A questão da subida das taxas de juro também não explica convenientemente a presente crise habitacional. O valor indicativo, à data de hoje, de 4.5% não tem comparação com o valor médio de 24% na década de 80 e de 11.5% na década de 90. Estamos mais próximos do que aconteceu na primeira década deste século, quando a média da taxa de juro à habitação rondou os 4.2%.

Como explicar então a actual crise de habitação? Comecemos por dizer que ter casa em Lisboa nunca foi fácil.
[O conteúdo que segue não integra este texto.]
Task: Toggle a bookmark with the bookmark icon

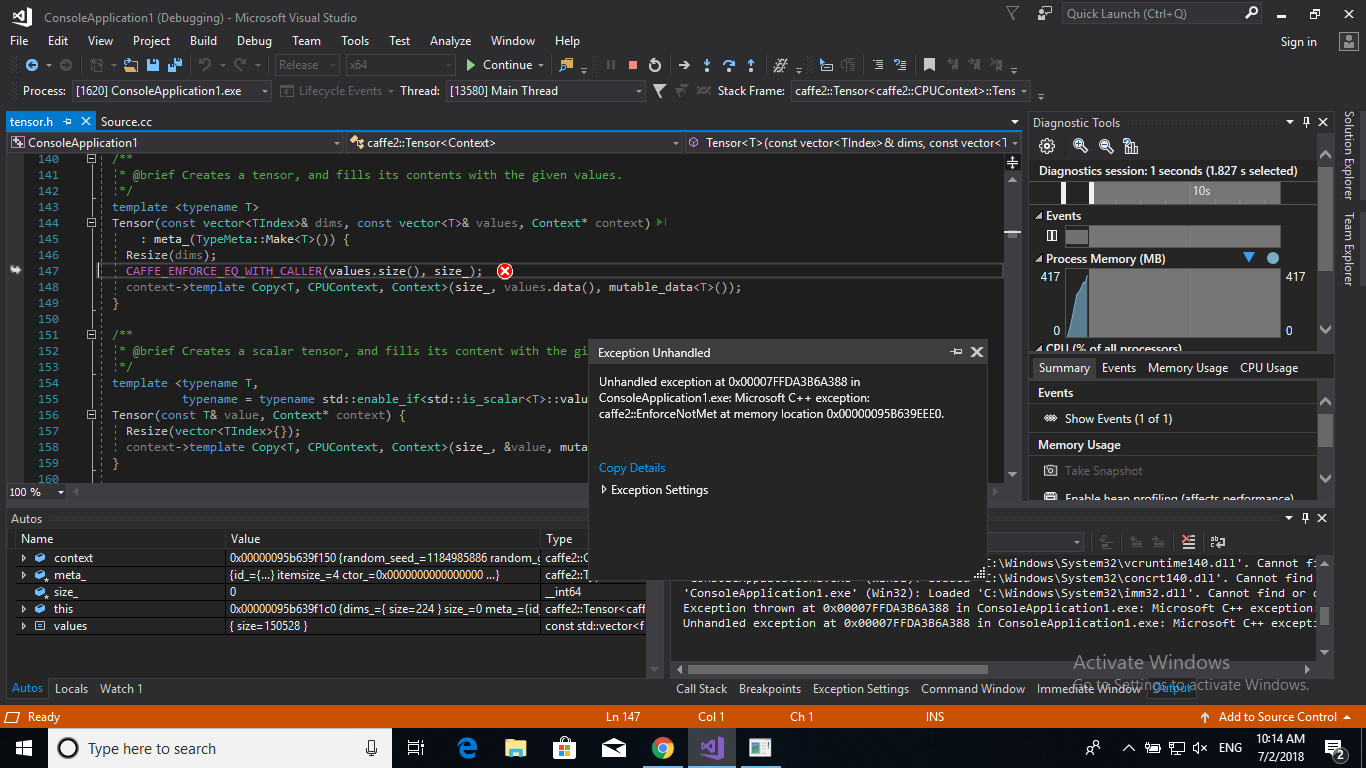Action: pos(930,64)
A solução encontrada, desde a primeira República, foi sempre o congelamento das rendas. Assim em 1910, 1917, 1922, 1966 e 1974. Pelo meio houve algumas alterações quanto ao valor matricial e actualizações até ao duodécimo desse valor. Mas, no essencial, os contratos mantiveram-se vitalícios.
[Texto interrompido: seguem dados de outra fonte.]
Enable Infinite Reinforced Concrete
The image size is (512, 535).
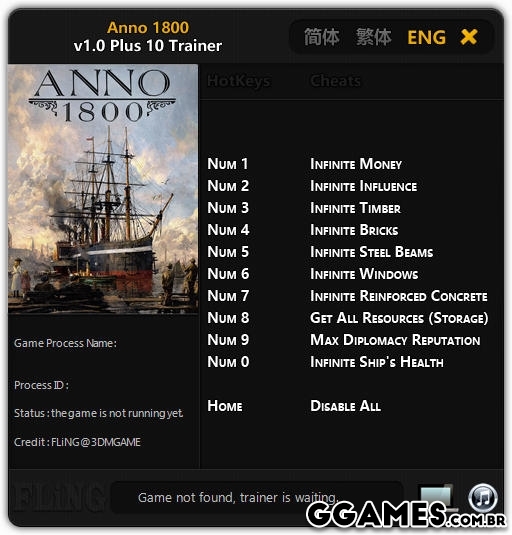tap(399, 296)
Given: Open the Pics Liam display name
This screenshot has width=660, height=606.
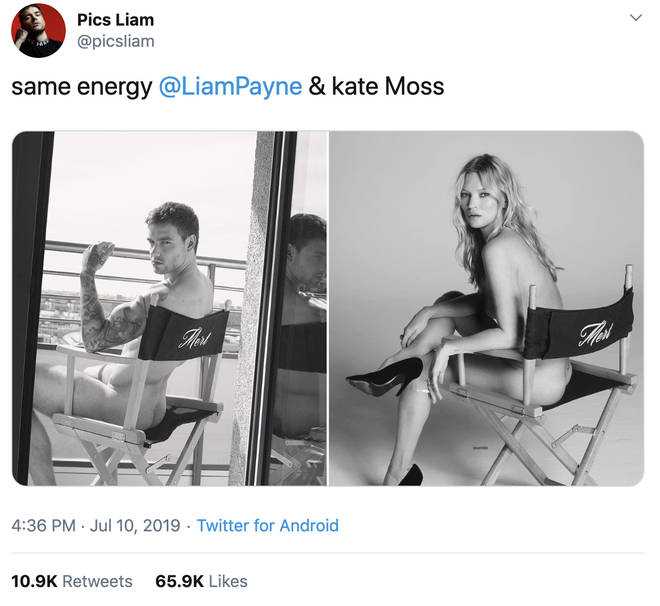Looking at the screenshot, I should [115, 20].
O fim destes mais de 100 anos de congelamento de rendas e a transição para a liberalização do mercado de arrendamento inicia-se em 1990 no governo Cavaco Silva, que acaba com a obrigatoriedade de contratos vitalícios. Continua em 2006 com o Novo Regime do Arrendamento Urbano e, finalmente, em 2012 com a chamada Lei Cristas. Os contratos anteriores a 1990, para arrendatários em condições especiais, encontram-se ainda protegidos.
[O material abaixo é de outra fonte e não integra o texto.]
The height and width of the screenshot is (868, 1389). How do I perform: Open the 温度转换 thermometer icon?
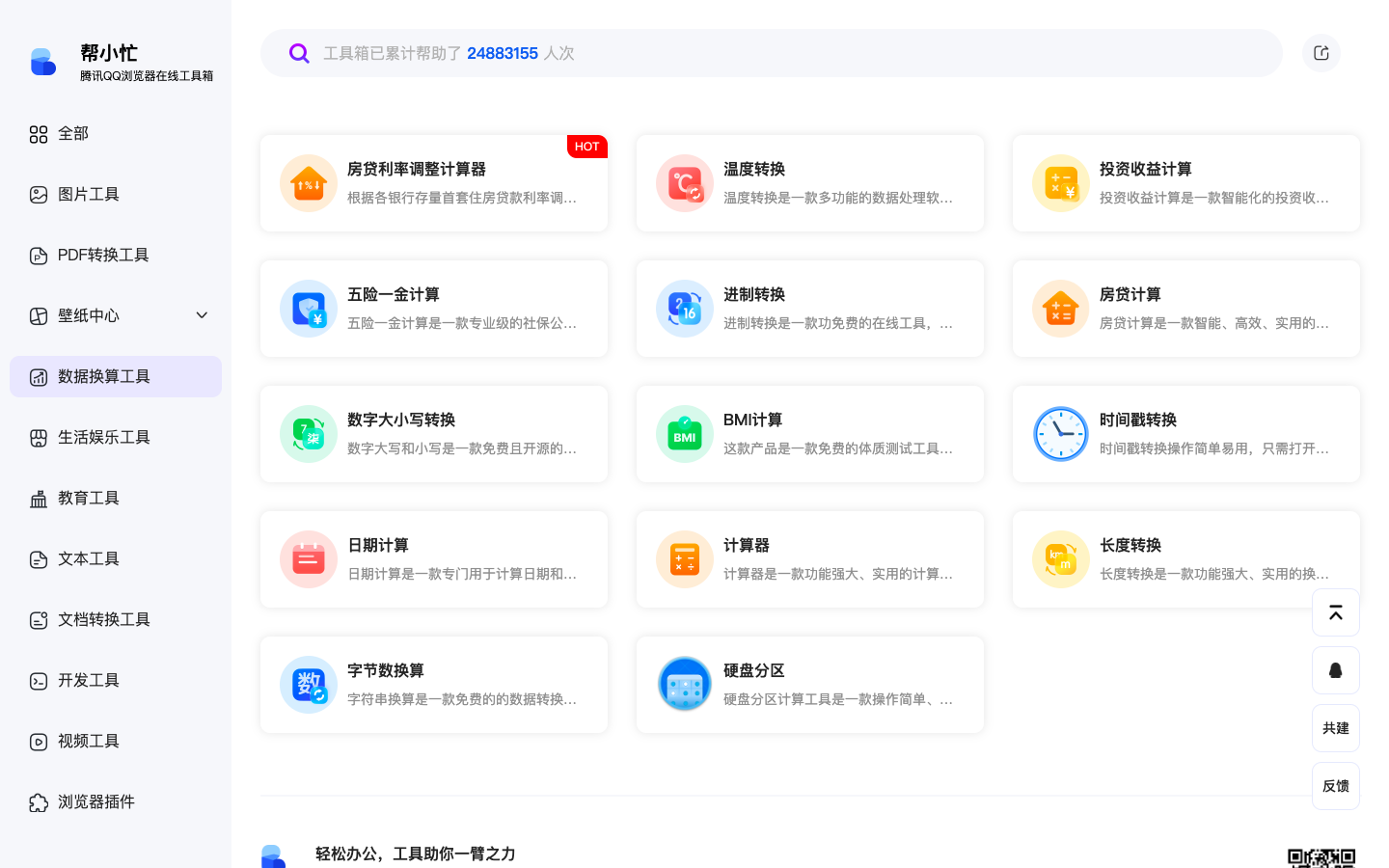tap(685, 183)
Sabemos bem as consequências deste congelamento das rendas mas, ao que parece, os sucessivos governos não anteciparam os efeitos da sua liberalização. As taxas de esforço, tanto para arrendamento, como para compra com recurso a crédito, sobretudo nos últimos anos, aumentaram para níveis incomportáveis. Se para um T2, em Lisboa, já eram em 2019 de 71% e 54%, respectivamente para arrendamento e compra, em 2023 estas mesmas situavam-se em 82% e 72%. Contudo, nem mesmo estas taxas de esforço caninas explicam tudo. Deixem-me contar a minha história pessoal.

Nado e criado em Lisboa, a primeira vez que aluguei uma casa foi em 1991. Tinha começado a minha vida profissional como professor do ensino superior e ganhava 100 contos. Em Lisboa uma renda, por algo que não fosse um pardieiro, andava pelos 90 contos. Uma taxa de esforço superior à média actual! Acabei por ir viver para Paço de Arcos, pagando 60 contos. Ainda assim, solteiro e sem outra fonte de rendimento, nem ajuda paterna, o meu tecto tinha dois quartos e uma boa sala desde onde se via o Bugio. Era o feliz dono de um VW carocha de 68 (esse sim oferta paterna) que usava para lazer, e apanhava tranquilamente o comboio para ir trabalhar em Lisboa. Ou seja, mesmo com uma taxa de esforço obscena de 60%, isso permitia-me viver sozinho assim que comecei a ganhar algum. Chegava ao fim do mês sempre no vermelho. Mas vivia!

Sendo verdade que taxas de esforço exageradas são um indicador relevante de que algo de errado se passa no mercado de habitação, no fim do dia o que importa é se o rendimento restante é suficiente para uma vida condigna.

Bem sei que há certos factores, uns conjunturais, outros talvez em vias de se tornarem estruturais, que têm influência na subida do preço da habitação. Por um lado, a atractividade turística de Lisboa desvia fogos residenciais para o alojamento local e para os chamados residentes não habituais. Por outro, há imigrantes a viver à meia-dúzia ou à dúzia num apartamento, baixando assim o preço por cabeça. Mas, como penso ter mostrado, enquanto os residentes na AML não ultrapassarem os 4 milhões, não há mais falta de habitação do que aquela que putativamente haveria em 1981.

A conclusão, caro leitor, é que a actual crise de habitação não se deve à escassez de casas, deve-se sim à penúria de rendimentos.